Hey @andreimatei here is the new failing message with the instrumented binary that you provided:

F200717 06:20:30.156151 4050 sql/conn_executor.go:2167 nil ctx; see https://github.com/cockroachdb/cockroach/issues/51460
input event: sql.eventNonRetriableErr{IsCommit:true}, old state: Aborted, new state: Aborted, txn event: txnRollback, advance: skipBatch, stmt: COMMIT TRANSACTION, connCtx: 0xc004d6afc0, hijackedCtx: %!p(<nil>), txn ctx: %!p(<nil>)
goroutine 4050 [running]:
github.com/cockroachdb/cockroach/pkg/util/log.getStacks(0x7526c00, 0xed6a33a2e, 0x0, 0x12)
/go/src/github.com/cockroachdb/cockroach/pkg/util/log/get_stacks.go:25 +0xb8
github.com/cockroachdb/cockroach/pkg/util/log.(*loggerT).outputLogEntry(0x75238c0, 0xc000000004, 0x6a6cbec, 0x14, 0x877, 0xc005fa2640, 0x12a)

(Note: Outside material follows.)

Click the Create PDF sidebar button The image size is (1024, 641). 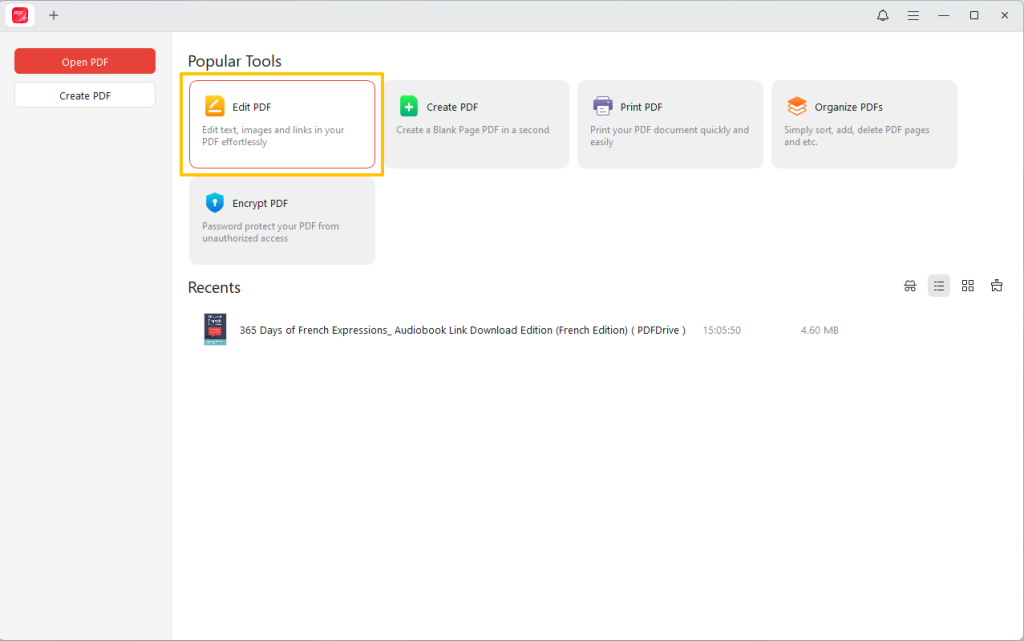pos(85,96)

/go/src/github.com/cockroachdb/cockroach/pkg/util/log/clog.go:210 +0xa29
github.com/cockroachdb/cockroach/pkg/util/log.addStructured(0x4bd0120, 0xc0000f0090, 0x4, 0x2, 0x440fe37, 0xc2, 0xc0064994b0, 0x9, 0x9)
/go/src/github.com/cockroachdb/cockroach/pkg/util/log/structured.go:66 +0x2c9
github.com/cockroachdb/cockroach/pkg/util/log.logDepth(0x4bd0120, 0xc0000f0090, 0x1, 0x4, 0x440fe37, 0xc2, 0xc0064994b0, 0x9, 0x9)

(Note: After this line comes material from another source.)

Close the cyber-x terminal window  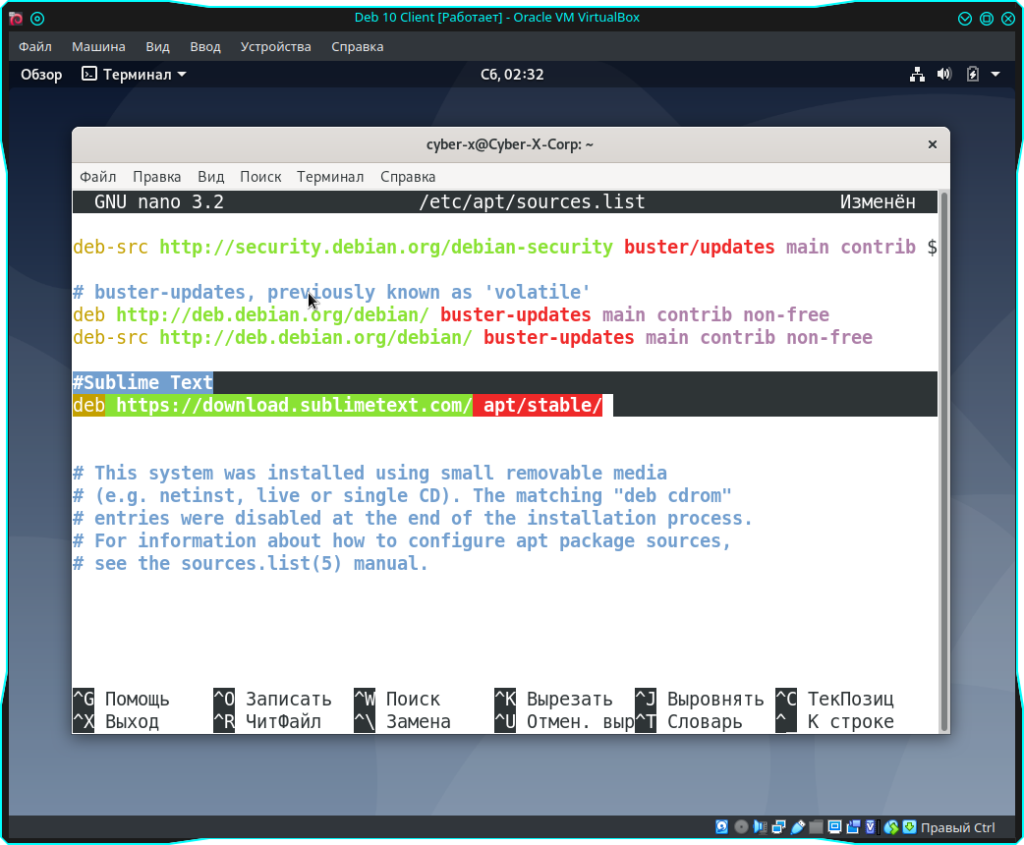[x=932, y=144]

/go/src/github.com/cockroachdb/cockroach/pkg/util/log/log.go:44 +0x8c
github.com/cockroachdb/cockroach/pkg/util/log.Fatalf(...)

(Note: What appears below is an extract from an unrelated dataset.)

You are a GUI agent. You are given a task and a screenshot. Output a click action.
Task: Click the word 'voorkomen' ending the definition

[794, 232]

/go/src/github.com/cockroachdb/cockroach/pkg/util/log/log.go:155
github.com/cockroachdb/cockroach/pkg/sql.(*connExecutor).txnStateTransitionsApplyWrapper(0xc003fd7000, 0x4b4d220, 0xc00a91e390, 0x3edc4e0, 0xc00a91e3a0, 0x7f109d4f8ea8, 0xc0087ac680, 0x3b, 0x0, 0x0, ...)
/go/src/github.com/cockroachdb/cockroach/pkg/sql/conn_executor.go:2167 +0x8e0
github.com/cockroachdb/cockroach/pkg/sql.(*connExecutor).execCmd(0xc003fd7000, 0x4bd00e0, 0xc005c4dc00, 0x0, 0x0)
/go/src/github.com/cockroachdb/cockroach/pkg/sql/conn_executor.go:1497 +0x952
github.com/cockroachdb/cockroach/pkg/sql.(*connExecutor).run(0xc003fd7000, 0x4bd00e0, 0xc004d6afc0, 0xc000100100, 0x5400, 0x15000, 0xc000100198, 0xc00acbbb30, 0x0, 0x0)
/go/src/github.com/cockroachdb/cockroach/pkg/sql/conn_executor.go:1297 +0x1f2
github.com/cockroachdb/cockroach/pkg/sql.(*Server).ServeConn(0xc000632680, 0x4bd00e0, 0xc004d6afc0, 0xc003fd7000, 0x5400, 0x15000, 0xc000100198, 0xc00acbbb30, 0x0, 0x0)
/go/src/github.com/cockroachdb/cockroach/pkg/sql/conn_executor.go:476 +0x104
github.com/cockroachdb/cockroach/pkg/sql/pgwire.(*conn).processCommandsAsync.func1(0xc00581ed69, 0xc003cce600, 0x4bd00e0, 0xc004d6afc0, 0xc00acbbb30, 0xc000632680, 0xc0087ac000, 0x4bf3de0, 0xc0011c2c30, 0xc004e4b4a0, ...)
/go/src/github.com/cockroachdb/cockroach/pkg/sql/pgwire/conn.go:591 +0x2e8
created by github.com/cockroachdb/cockroach/pkg/sql/pgwire.(*conn).processCommandsAsync
/go/src/github.com/cockroachdb/cockroach/pkg/sql/pgwire/conn.go:523 +0x17e
spaskob commented 4 years ago

The full logs are at the zendesk ticket: https://cockroachdb.zendesk.com/agent/tickets/5806

github-actions[bot] commented 1 year ago

We have marked this issue as stale because it has been inactive for 18 months. If this issue is still relevant, removing the stale label or adding a comment will keep it active. Otherwise, we'll close it in 10 days to keep the issue queue tidy. Thank you for your contribution to CockroachDB!